第52話 記録官の選択──三国、開戦前夜
王都・中枢記録庁、審問の間。
俺──高野一朗は、巨大な円卓の中央に立っていた。
三国の代表記録官と補佐官たちが周囲を取り囲み、黙して俺の言葉を待っている。
この場で、俺は“記録照合の最終結果”を提示しなければならない。
三国はいずれも「先に攻撃された」と記録に残している。しかし俺のスキル《記録写し(レプリカ)》が導き出した本当の出来事は──
「開戦の引き金を引いたのは、いずれの国でもない。記録そのものが改竄されていた」
静まり返る室内。
「改竄の出所は、影の塔に存在する“記録干渉源”──黒羽核です」
「黒羽核……?」
スフェラの記録官リネアが首をかしげる。
「魔力を帯びた羽根の形状をした記録干渉体です。触れた文書や人間の記憶に、嘘の情報を書き加えることができる。しかも、改竄された本人がそれに気づかない」
「つまり、“自分の記録が書き換えられたことすら忘れる”のか……」
アルマレイスの補佐官が息をのんだ。
俺は空間投影を使い、黒い羽根の魔力波形と、改竄された文書群の照合図を示した。
「どの国の記録も、黒羽が降った直後に干渉を受けていた。

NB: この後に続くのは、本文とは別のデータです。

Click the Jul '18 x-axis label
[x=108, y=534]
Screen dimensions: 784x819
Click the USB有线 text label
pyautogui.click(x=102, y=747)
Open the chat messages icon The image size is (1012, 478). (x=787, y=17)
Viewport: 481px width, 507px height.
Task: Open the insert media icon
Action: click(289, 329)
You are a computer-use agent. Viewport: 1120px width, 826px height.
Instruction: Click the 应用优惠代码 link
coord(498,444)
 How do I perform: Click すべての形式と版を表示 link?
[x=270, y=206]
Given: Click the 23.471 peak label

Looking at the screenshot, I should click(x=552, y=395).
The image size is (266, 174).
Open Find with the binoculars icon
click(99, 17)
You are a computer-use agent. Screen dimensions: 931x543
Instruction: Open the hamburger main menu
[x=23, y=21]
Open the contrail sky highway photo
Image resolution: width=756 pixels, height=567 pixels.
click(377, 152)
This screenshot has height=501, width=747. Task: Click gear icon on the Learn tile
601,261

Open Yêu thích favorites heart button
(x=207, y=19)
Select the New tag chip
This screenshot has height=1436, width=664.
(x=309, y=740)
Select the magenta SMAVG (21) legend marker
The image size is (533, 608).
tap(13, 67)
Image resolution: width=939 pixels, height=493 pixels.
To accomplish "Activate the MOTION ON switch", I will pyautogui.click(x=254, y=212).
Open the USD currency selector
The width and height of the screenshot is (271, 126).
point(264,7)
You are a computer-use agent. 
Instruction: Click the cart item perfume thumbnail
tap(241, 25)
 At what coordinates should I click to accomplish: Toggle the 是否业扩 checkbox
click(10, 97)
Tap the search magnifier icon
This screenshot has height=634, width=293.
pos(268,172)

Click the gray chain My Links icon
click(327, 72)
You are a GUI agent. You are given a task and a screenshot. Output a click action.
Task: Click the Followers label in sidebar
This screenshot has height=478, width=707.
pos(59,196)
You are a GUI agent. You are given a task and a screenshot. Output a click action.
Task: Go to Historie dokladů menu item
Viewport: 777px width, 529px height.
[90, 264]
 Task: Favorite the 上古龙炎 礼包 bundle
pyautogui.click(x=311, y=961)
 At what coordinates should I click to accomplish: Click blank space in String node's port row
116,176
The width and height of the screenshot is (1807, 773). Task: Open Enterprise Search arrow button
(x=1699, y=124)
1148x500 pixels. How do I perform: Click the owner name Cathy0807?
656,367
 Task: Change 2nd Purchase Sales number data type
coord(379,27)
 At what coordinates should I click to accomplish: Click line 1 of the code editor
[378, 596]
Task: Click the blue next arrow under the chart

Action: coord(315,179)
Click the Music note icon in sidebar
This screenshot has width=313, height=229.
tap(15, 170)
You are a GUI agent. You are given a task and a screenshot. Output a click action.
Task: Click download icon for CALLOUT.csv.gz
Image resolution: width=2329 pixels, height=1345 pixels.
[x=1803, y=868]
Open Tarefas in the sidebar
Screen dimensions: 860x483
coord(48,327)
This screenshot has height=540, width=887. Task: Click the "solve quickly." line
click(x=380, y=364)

共通しているのは“羽根の接触”と“塔からの魔力波”の一致です」
「……つまり、戦争は計画的に仕組まれていたということか?」
「そうです。敵対を誘発させるために、記録そのものを兵器として利用した。これは“記録改竄型戦術兵器”と呼ばれる禁忌技術です」
ヴェルダンシュタインの老記録官が深いため息をついた。
「禁忌だ。そんな術式は、千年前の“大改竄戦争”で封印されたはずだぞ」
「その封印を破って暗躍している者がいます」
俺は言い切った。
「影の塔に潜む“記録破壊者”──カーヴァス。元・王立記録局の主任官です」
ざわめきが広がる。
「記録局の人間が……?」「なぜそんな者が……」
「彼はかつて記録に心酔し、そして絶望した男です。真実の残酷さに耐えきれず、“記録されなかった世界”こそが理想だと信じるようになった」
「つまり、記録そのものを消すことで、世界を作り変えようとしているわけね……」
リネアが顔をしかめた。
俺は、カーヴァスが残した“封鎖記録”を開示する。
そこには、記録の影を使って国家の記憶を誘導する術式、黒羽核の設計図、そして──
『記録官 高野一朗へ。君の《記録》は純粋すぎる。だからこそ、君が滅びる姿を見てみたい』
俺は拳を強く握りしめた。
「これが、彼の本性です。三国を争わせたのは、虚無のためではない。俺たち“記録官”という存在そのものへの挑戦──記録の正義を否定する戦いです」
◆
その夜。
俺は再び、ユグとクラヴィス、篠崎と作戦会議を開いていた。
「カーヴァスの動きからして、黒羽核の出力はさらに拡大される」
「このままでは、記録そのものが世界中で崩れるわね……」
篠崎が表情を曇らせる。
俺は地図上に、次に予測される羽根の落下地点をマークした。
「次の標的は、スフェラの“記録湖”だ。湖底に古代記録が封じられている」
「記録湖……あそこが消されたら、スフェラの国家成立そのものが“なかったこと”になるわ」
篠崎が震える声で言う。
「やつら、歴史そのものを塗り替えるつもりか……」
クラヴィスが歯を食いしばる。
「止めるには、黒羽核を破壊するしかない」
「つまり……影の塔に突入するってことね」
ユグがゆっくりと顔を上げた。
その場に重苦しい沈黙が落ちる。
「一朗……あなたが、行くつもりなの?」
篠崎の声が震えていた。
その瞳に浮かぶのは、不安と、それ以上の想い。
俺は、迷いなくうなずいた。
「記録を護るのが俺の役目だ。そして、これは俺自身の記録でもある」
篠崎はそっと俺の手を取った。
「……わたし、信じてる。でも、無茶はしないで。必ず戻ってきて」
俺はその手をぎゅっと握り返す。
「ああ、必ず。君の記録に、俺がいなくなるなんて書かせない」
静かに、出撃の時が迫っていた。